Biden’s First Defense Budget: Prioritizing the Future over the Present?


In May, the Pentagon officially requested a $715 billion budget. This requires a decrease in the Army’s budget, along with purchases of fewer fighter jets, tanks, and ships. Now, the focus has shifted to unmanned ships and large-scale modernization of the nuclear arsenal. How much sense does this make?

A Radical Shift

For the current administration, the U.S. Defense Department must focus on keeping up with the Chinese military. Heavy investment in research and development, modernization of the navy, and long-range fires are some ways to achieve the goal. However, the cuts to existing U.S. jets and ships coupled with a nuclear makeover are expected to meet criticism in Congress.

Joe Biden’s first budget is drastically different from Donald Trump’s policies. Under the former president, the naval forces included 355 ships, while R&D expenses were decreased. Now, as you can see on the site, the future is a priority.

  • The spending on the Pentagon’s operations exceeds $715 billion.
  • This is more than the budgets for fighting coronavirus ($500 million) and making U.S. bases and weapons more energy-efficient ($617).
  • This year, the president is asking for $21 billion for new shipbuilding.
  • The Pentagon intends to buy only 85 F-35 fighter jets, which is part of a 10% decrease in purchases of existing Air Force platforms.
  • The number of army troops will remain basically unchanged.
  • Four littoral combat ships and Coast Guard cutters will be decommissioned.

Many progressives have hoped to see a shift towards domestic priorities. Instead, doubling the spending on the revamping of intercontinental ballistic missiles ($2.6 billion) is guaranteed to raise eyebrows.

Trump planned to ask for 27 billion dollars to construct 82 new vessels by 2026. Now, Biden is asking for 8 new ships, which is “pathetic”, according to Joe Courtney, House Armed Services Seapower Subcommittee chairperson.

Negative Reaction

Not everyone agrees that sustaining Pentagon funding is a great idea. Some Democrats were determined to bring these dollars to shipyards, dry docks, bases, and manufacturing. The frustration is understandable.

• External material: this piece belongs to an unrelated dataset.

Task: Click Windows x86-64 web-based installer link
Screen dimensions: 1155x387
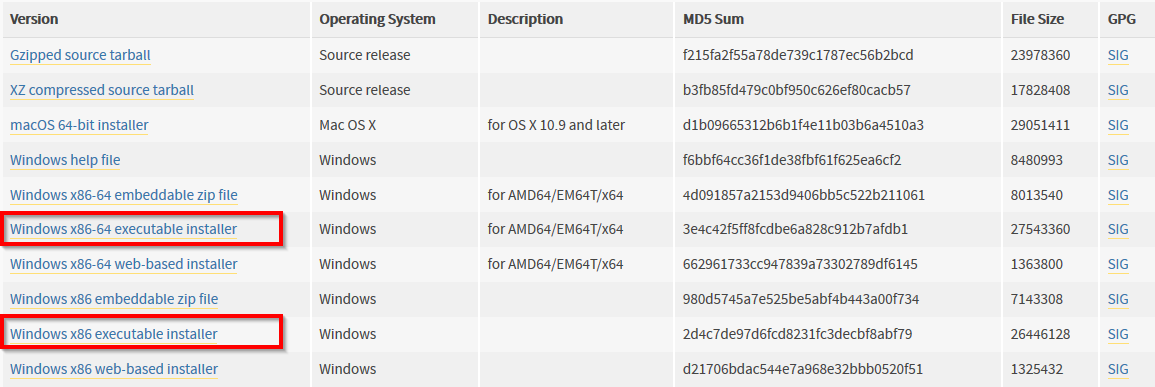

Decommissioning of littoral combat ship platforms has also been criticized by high-profile politicians including Elaine Luria, House Armed Services Committee Vice Chair, a Virginia Democrat, and former Navy surface warfare officer. She argues that ships that are still in service should not be abandoned in favor of technologies that may not pan out

Considering the pandemic and the threat of climate change, this policy may be misguided. William Hartung, director of the arms and security initiative at the Center for International Policy, considers the $715+ billion spending on the Pentagon and nuclear weapons development excessive — it is “both bad budgeting and bad security policy”.

The Future Is Uncertain

The suggested changes are likely to spark fights on Capitol Hill. The budget does not appeal to either side of the aisle. Even Republican leaders have expressed frustration. According to Sen. Jim Inhofe, the top Republican on the Senate Armed Services Committee, the proposed changes will not increase spending on defense above inflation. This means the United States may be less ready to take on China in the future.